Tim Meaney: It’s hard to make a general proscription for all conferences, but we do believe that conference presentations, like all other forms of media, are being impacted by “the conversation revolution.” And much like all other forms of media, bringing the benefits of the conversation directly into the conference will suit presenters, organizers, and attendees alike. Those benefits are engaged participants, frictionless sharing of ideas, better learning through discourse, and building new connections among all participants. It’s very likely that conferences will begin to better design for conversations — the audience is demanding it.

Christopher Fahey: Speakers also need to ask themselves a few questions:

  • What can I get from this audience? — Can the speaker improve his or her own ideas by really hearing audience reactions and feedback? How? The best feedback is likely to pop into the audience’s heads during the talk itself. How can speakers harness that?
  • What can this audience do with my ideas? — If the ideas are any good, the speaker should desire and expect those ideas to grow, spread, and evolve immediately. Again, this might happen in real time.

Complexity is important, too. In our talk at SXSW, I mentioned that most conferences are not theoretical physics and that most audiences can understand everything that a speaker is saying without devoting their full attention. Two days after getting back from SXSW, I went to a theoretical physics lecture — and I was right: theoretical physics is far more complex than web design or project management or search engine optimization.

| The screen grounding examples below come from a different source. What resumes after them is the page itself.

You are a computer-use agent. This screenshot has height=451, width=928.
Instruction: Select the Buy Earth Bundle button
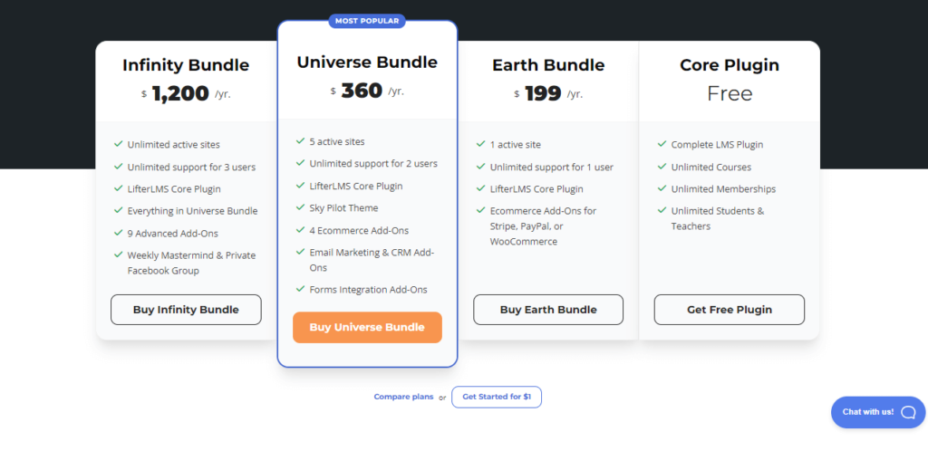point(548,310)

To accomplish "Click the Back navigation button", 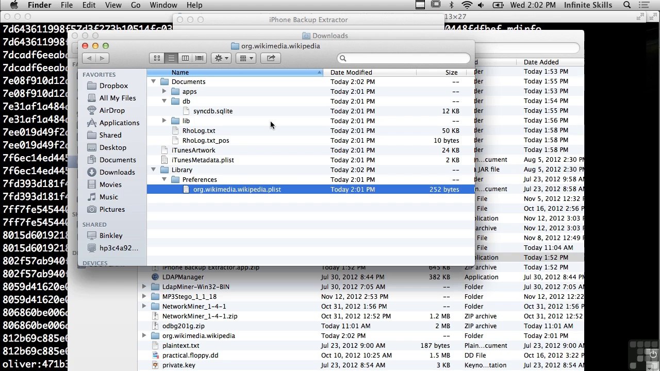I will (x=89, y=58).
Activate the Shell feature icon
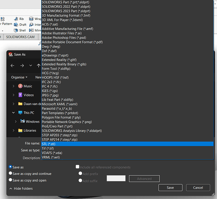The width and height of the screenshot is (217, 199). click(x=16, y=30)
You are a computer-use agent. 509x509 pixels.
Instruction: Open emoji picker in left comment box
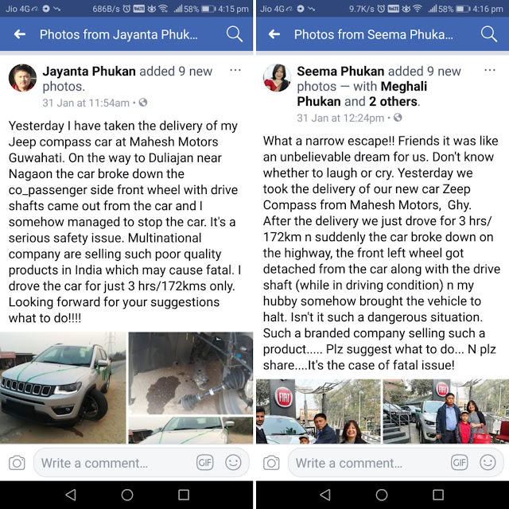[233, 462]
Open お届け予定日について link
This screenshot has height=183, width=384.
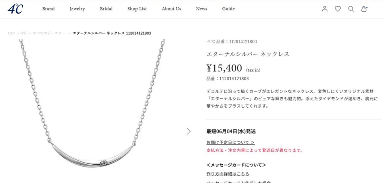230,142
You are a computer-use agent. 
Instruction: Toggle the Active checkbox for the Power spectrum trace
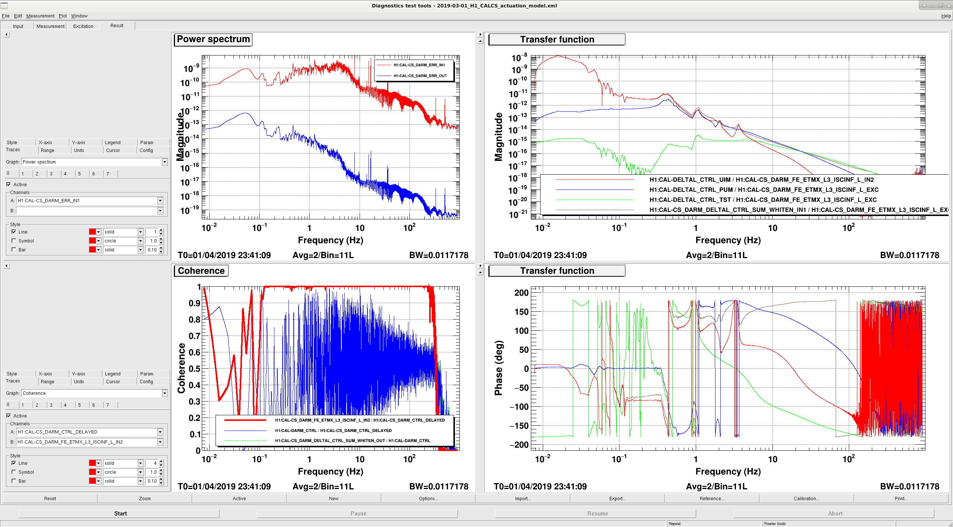click(9, 184)
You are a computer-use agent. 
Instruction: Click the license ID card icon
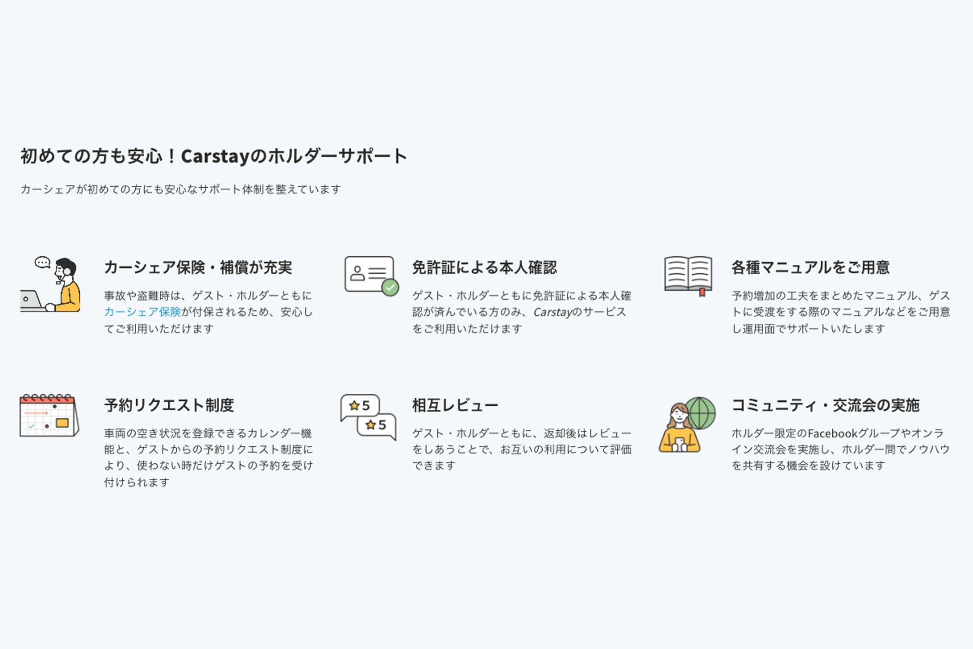[369, 274]
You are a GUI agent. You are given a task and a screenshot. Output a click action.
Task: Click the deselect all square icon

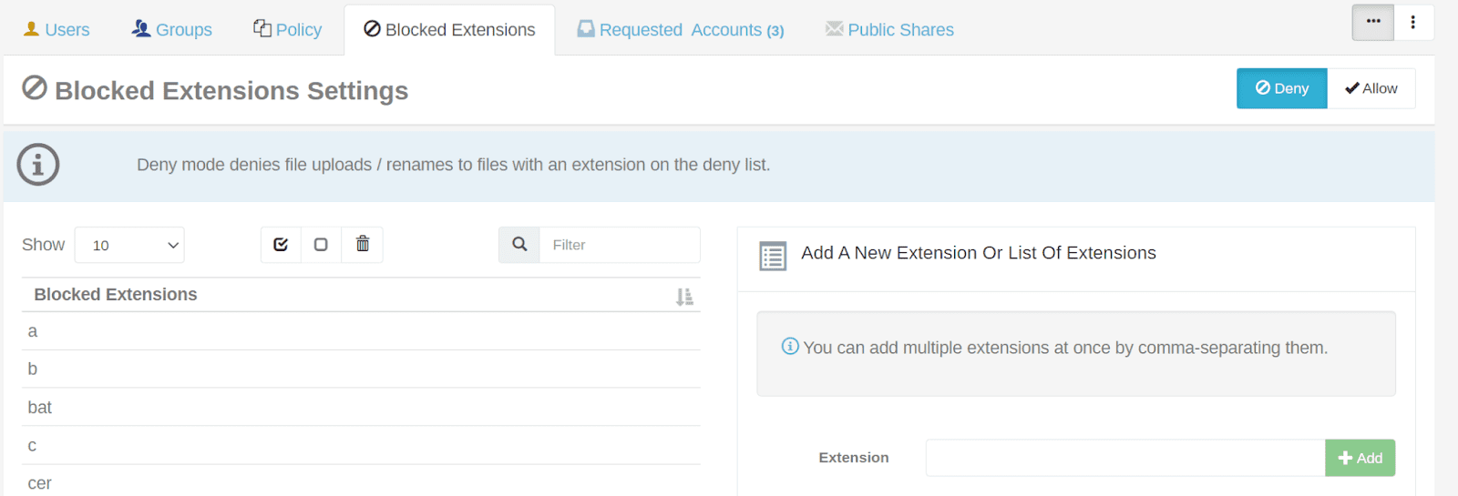coord(321,245)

I tried to tweet during the lecture, and when I looked back up I was completely lost. I couldn’t keep up with the speaker if I allowed myself even a moment’s distraction.

But what I learned from that experience was this: Even a complex topic should permit audiences to let their minds wander. You just can’t come to understand and master a complex topic through listening to a lecture alone. Learners need to read and study at their own pace. Conferences and lectures augment and inspire those materials. But most of all, conferences should connect both speakers and audiences with the subject matter and with each other. This enables learning by empowering people to pay attention together, think about ideas together, and most importantly talk about them in the same energized moment.

This interview was edited and condensed.